* Data to use
#####

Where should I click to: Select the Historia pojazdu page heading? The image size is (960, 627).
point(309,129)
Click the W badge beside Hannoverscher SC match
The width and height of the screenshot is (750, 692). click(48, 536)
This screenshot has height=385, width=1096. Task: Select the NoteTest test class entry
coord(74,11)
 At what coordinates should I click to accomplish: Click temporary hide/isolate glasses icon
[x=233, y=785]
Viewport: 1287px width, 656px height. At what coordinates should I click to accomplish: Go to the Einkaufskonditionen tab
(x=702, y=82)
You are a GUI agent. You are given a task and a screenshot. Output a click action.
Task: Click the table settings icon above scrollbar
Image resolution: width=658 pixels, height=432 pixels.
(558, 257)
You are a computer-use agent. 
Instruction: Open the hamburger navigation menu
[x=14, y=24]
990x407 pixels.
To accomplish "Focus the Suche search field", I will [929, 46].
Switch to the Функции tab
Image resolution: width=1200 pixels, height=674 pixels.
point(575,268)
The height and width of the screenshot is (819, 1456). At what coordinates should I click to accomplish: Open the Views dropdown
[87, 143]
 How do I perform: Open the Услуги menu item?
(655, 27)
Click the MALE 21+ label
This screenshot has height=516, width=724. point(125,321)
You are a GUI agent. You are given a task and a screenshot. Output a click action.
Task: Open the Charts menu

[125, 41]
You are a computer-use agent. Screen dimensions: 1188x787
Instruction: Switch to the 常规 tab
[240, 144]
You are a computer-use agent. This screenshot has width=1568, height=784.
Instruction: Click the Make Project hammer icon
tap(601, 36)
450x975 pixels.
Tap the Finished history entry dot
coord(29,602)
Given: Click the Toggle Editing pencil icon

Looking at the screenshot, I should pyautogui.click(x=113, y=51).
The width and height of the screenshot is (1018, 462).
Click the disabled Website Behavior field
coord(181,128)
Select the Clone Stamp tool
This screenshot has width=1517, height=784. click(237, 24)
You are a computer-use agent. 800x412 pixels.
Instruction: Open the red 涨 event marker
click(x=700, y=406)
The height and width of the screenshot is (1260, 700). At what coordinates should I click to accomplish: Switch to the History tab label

#####

* Your goal
Rewrite all of the rows above, changing every occurrence of "GUI agent" to "desktop agent" and leaving everything else unchanged.

* Task answer
Where should I click to: Select the Historia pojazdu page heading? The image size is (960, 627).
point(309,129)
Click the W badge beside Hannoverscher SC match
The width and height of the screenshot is (750, 692). click(48, 536)
This screenshot has height=385, width=1096. Task: Select the NoteTest test class entry
coord(74,11)
 At what coordinates should I click to accomplish: Click temporary hide/isolate glasses icon
[x=233, y=785]
Viewport: 1287px width, 656px height. At what coordinates should I click to accomplish: Go to the Einkaufskonditionen tab
(x=702, y=82)
You are a desktop agent. You are given a task and a screenshot. Output a click action.
Task: Click the table settings icon above scrollbar
Image resolution: width=658 pixels, height=432 pixels.
(558, 257)
You are a computer-use agent. 
Instruction: Open the hamburger navigation menu
[x=14, y=24]
990x407 pixels.
To accomplish "Focus the Suche search field", I will [929, 46].
Switch to the Функции tab
Image resolution: width=1200 pixels, height=674 pixels.
point(575,268)
The height and width of the screenshot is (819, 1456). At what coordinates should I click to accomplish: Open the Views dropdown
[87, 143]
 How do I perform: Open the Услуги menu item?
(655, 27)
Click the MALE 21+ label
This screenshot has height=516, width=724. point(125,321)
You are a desktop agent. You are given a task and a screenshot. Output a click action.
Task: Open the Charts menu

[125, 41]
You are a computer-use agent. Screen dimensions: 1188x787
Instruction: Switch to the 常规 tab
[240, 144]
You are a computer-use agent. This screenshot has width=1568, height=784.
Instruction: Click the Make Project hammer icon
tap(601, 36)
450x975 pixels.
Tap the Finished history entry dot
coord(29,602)
Given: Click the Toggle Editing pencil icon

Looking at the screenshot, I should pyautogui.click(x=113, y=51).
The width and height of the screenshot is (1018, 462).
Click the disabled Website Behavior field
coord(181,128)
Select the Clone Stamp tool
This screenshot has width=1517, height=784. click(237, 24)
You are a computer-use agent. 800x412 pixels.
Instruction: Open the red 涨 event marker
click(x=700, y=406)
The height and width of the screenshot is (1260, 700). At what coordinates should I click to accomplish: Switch to the History tab label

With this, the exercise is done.